Pixel coordinate grounding records:
^^^^^^^^^^^^^^^^
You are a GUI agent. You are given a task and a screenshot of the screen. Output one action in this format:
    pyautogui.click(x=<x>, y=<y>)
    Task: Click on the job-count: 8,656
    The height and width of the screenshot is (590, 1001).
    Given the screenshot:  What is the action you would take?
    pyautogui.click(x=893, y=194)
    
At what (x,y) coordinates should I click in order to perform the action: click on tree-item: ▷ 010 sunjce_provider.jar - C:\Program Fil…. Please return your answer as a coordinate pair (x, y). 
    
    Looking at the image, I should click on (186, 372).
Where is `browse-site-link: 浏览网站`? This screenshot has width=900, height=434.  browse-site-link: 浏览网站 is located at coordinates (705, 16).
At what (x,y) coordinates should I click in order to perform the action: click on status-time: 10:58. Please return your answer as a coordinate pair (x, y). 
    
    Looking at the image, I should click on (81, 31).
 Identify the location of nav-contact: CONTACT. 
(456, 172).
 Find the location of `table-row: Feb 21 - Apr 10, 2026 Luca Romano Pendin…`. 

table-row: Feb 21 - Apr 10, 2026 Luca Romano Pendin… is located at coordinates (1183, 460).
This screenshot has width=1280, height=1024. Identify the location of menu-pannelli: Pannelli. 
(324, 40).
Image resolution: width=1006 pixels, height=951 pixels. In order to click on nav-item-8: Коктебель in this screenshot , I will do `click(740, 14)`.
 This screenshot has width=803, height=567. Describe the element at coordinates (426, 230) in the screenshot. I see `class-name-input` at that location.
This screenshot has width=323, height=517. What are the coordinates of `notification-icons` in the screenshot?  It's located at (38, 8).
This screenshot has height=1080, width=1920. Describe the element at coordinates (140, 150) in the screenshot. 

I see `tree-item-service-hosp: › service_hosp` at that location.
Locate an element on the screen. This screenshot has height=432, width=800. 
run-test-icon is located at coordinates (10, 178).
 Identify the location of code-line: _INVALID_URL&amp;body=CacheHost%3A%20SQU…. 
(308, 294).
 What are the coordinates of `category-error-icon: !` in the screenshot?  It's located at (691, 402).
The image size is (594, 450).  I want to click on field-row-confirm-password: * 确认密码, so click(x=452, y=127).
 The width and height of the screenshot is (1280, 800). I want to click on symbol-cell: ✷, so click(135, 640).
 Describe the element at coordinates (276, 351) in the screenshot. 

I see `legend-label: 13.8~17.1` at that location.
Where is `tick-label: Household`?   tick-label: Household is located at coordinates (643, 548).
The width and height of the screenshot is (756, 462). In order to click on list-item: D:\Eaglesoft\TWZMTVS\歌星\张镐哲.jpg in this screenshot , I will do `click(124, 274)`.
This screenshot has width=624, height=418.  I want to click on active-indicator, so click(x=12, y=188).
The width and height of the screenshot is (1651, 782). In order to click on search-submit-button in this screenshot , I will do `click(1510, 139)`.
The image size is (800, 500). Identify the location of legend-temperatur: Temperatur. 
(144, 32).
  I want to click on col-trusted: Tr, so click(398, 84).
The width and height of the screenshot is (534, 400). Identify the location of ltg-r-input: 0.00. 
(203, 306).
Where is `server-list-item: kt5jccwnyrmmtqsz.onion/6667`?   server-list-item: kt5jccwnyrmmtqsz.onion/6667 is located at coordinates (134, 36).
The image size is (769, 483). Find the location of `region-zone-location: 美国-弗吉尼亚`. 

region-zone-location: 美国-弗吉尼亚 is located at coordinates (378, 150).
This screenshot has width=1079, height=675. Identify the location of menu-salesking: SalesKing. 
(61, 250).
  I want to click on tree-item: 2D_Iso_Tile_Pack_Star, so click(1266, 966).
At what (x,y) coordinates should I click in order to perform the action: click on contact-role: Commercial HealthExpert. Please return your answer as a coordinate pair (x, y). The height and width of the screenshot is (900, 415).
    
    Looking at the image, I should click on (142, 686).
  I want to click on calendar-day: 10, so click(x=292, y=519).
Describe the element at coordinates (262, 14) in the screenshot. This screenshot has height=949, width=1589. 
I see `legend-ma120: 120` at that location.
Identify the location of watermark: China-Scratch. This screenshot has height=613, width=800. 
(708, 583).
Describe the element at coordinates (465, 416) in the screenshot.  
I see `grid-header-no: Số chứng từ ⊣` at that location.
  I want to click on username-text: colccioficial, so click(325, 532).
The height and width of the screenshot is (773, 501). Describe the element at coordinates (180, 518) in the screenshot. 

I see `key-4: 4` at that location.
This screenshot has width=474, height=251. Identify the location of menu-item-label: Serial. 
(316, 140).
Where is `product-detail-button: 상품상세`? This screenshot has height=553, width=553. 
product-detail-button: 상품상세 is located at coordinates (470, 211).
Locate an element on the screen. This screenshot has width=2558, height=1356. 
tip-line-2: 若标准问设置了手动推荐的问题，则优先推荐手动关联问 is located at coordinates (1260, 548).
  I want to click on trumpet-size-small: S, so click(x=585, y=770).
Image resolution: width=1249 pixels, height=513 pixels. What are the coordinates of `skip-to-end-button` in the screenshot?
^^^^^^^^^^^^^^^^
Instruction
Copy all of the records above word for word, with every character, space, and line break kept as it is.

Solution for this task
You are a GUI agent. You are given a task and a screenshot of the screen. Output one action in this format:
    pyautogui.click(x=<x>, y=<y>)
    Task: Click on the job-count: 8,656
    The height and width of the screenshot is (590, 1001).
    Given the screenshot:  What is the action you would take?
    pyautogui.click(x=893, y=194)
    
At what (x,y) coordinates should I click in order to perform the action: click on tree-item: ▷ 010 sunjce_provider.jar - C:\Program Fil…. Please return your answer as a coordinate pair (x, y). 
    
    Looking at the image, I should click on (186, 372).
Where is `browse-site-link: 浏览网站`? This screenshot has width=900, height=434.  browse-site-link: 浏览网站 is located at coordinates (705, 16).
At what (x,y) coordinates should I click in order to perform the action: click on status-time: 10:58. Please return your answer as a coordinate pair (x, y). 
    
    Looking at the image, I should click on (81, 31).
 Identify the location of nav-contact: CONTACT. 
(456, 172).
 Find the location of `table-row: Feb 21 - Apr 10, 2026 Luca Romano Pendin…`. 

table-row: Feb 21 - Apr 10, 2026 Luca Romano Pendin… is located at coordinates (1183, 460).
This screenshot has width=1280, height=1024. Identify the location of menu-pannelli: Pannelli. 
(324, 40).
Image resolution: width=1006 pixels, height=951 pixels. In order to click on nav-item-8: Коктебель in this screenshot , I will do `click(740, 14)`.
 This screenshot has width=803, height=567. Describe the element at coordinates (426, 230) in the screenshot. I see `class-name-input` at that location.
This screenshot has width=323, height=517. What are the coordinates of `notification-icons` in the screenshot?  It's located at (38, 8).
This screenshot has height=1080, width=1920. Describe the element at coordinates (140, 150) in the screenshot. 

I see `tree-item-service-hosp: › service_hosp` at that location.
Locate an element on the screen. This screenshot has height=432, width=800. 
run-test-icon is located at coordinates (10, 178).
 Identify the location of code-line: _INVALID_URL&amp;body=CacheHost%3A%20SQU…. 
(308, 294).
 What are the coordinates of `category-error-icon: !` in the screenshot?  It's located at (691, 402).
The image size is (594, 450).  I want to click on field-row-confirm-password: * 确认密码, so click(x=452, y=127).
 The width and height of the screenshot is (1280, 800). I want to click on symbol-cell: ✷, so click(135, 640).
 Describe the element at coordinates (276, 351) in the screenshot. 

I see `legend-label: 13.8~17.1` at that location.
Where is `tick-label: Household`?   tick-label: Household is located at coordinates (643, 548).
The width and height of the screenshot is (756, 462). In order to click on list-item: D:\Eaglesoft\TWZMTVS\歌星\张镐哲.jpg in this screenshot , I will do `click(124, 274)`.
This screenshot has width=624, height=418.  I want to click on active-indicator, so click(x=12, y=188).
The width and height of the screenshot is (1651, 782). In order to click on search-submit-button in this screenshot , I will do `click(1510, 139)`.
The image size is (800, 500). Identify the location of legend-temperatur: Temperatur. 
(144, 32).
  I want to click on col-trusted: Tr, so click(398, 84).
The width and height of the screenshot is (534, 400). Identify the location of ltg-r-input: 0.00. 
(203, 306).
Where is `server-list-item: kt5jccwnyrmmtqsz.onion/6667`?   server-list-item: kt5jccwnyrmmtqsz.onion/6667 is located at coordinates (134, 36).
The image size is (769, 483). Find the location of `region-zone-location: 美国-弗吉尼亚`. 

region-zone-location: 美国-弗吉尼亚 is located at coordinates (378, 150).
This screenshot has width=1079, height=675. Identify the location of menu-salesking: SalesKing. 
(61, 250).
  I want to click on tree-item: 2D_Iso_Tile_Pack_Star, so click(1266, 966).
At what (x,y) coordinates should I click in order to perform the action: click on contact-role: Commercial HealthExpert. Please return your answer as a coordinate pair (x, y). The height and width of the screenshot is (900, 415).
    
    Looking at the image, I should click on (142, 686).
  I want to click on calendar-day: 10, so click(x=292, y=519).
Describe the element at coordinates (262, 14) in the screenshot. This screenshot has height=949, width=1589. 
I see `legend-ma120: 120` at that location.
Identify the location of watermark: China-Scratch. This screenshot has height=613, width=800. 
(708, 583).
Describe the element at coordinates (465, 416) in the screenshot.  
I see `grid-header-no: Số chứng từ ⊣` at that location.
  I want to click on username-text: colccioficial, so click(325, 532).
The height and width of the screenshot is (773, 501). Describe the element at coordinates (180, 518) in the screenshot. 

I see `key-4: 4` at that location.
This screenshot has width=474, height=251. Identify the location of menu-item-label: Serial. 
(316, 140).
Where is `product-detail-button: 상품상세`? This screenshot has height=553, width=553. 
product-detail-button: 상품상세 is located at coordinates (470, 211).
Locate an element on the screen. This screenshot has width=2558, height=1356. 
tip-line-2: 若标准问设置了手动推荐的问题，则优先推荐手动关联问 is located at coordinates (1260, 548).
  I want to click on trumpet-size-small: S, so click(x=585, y=770).
Image resolution: width=1249 pixels, height=513 pixels. What are the coordinates of `skip-to-end-button` in the screenshot?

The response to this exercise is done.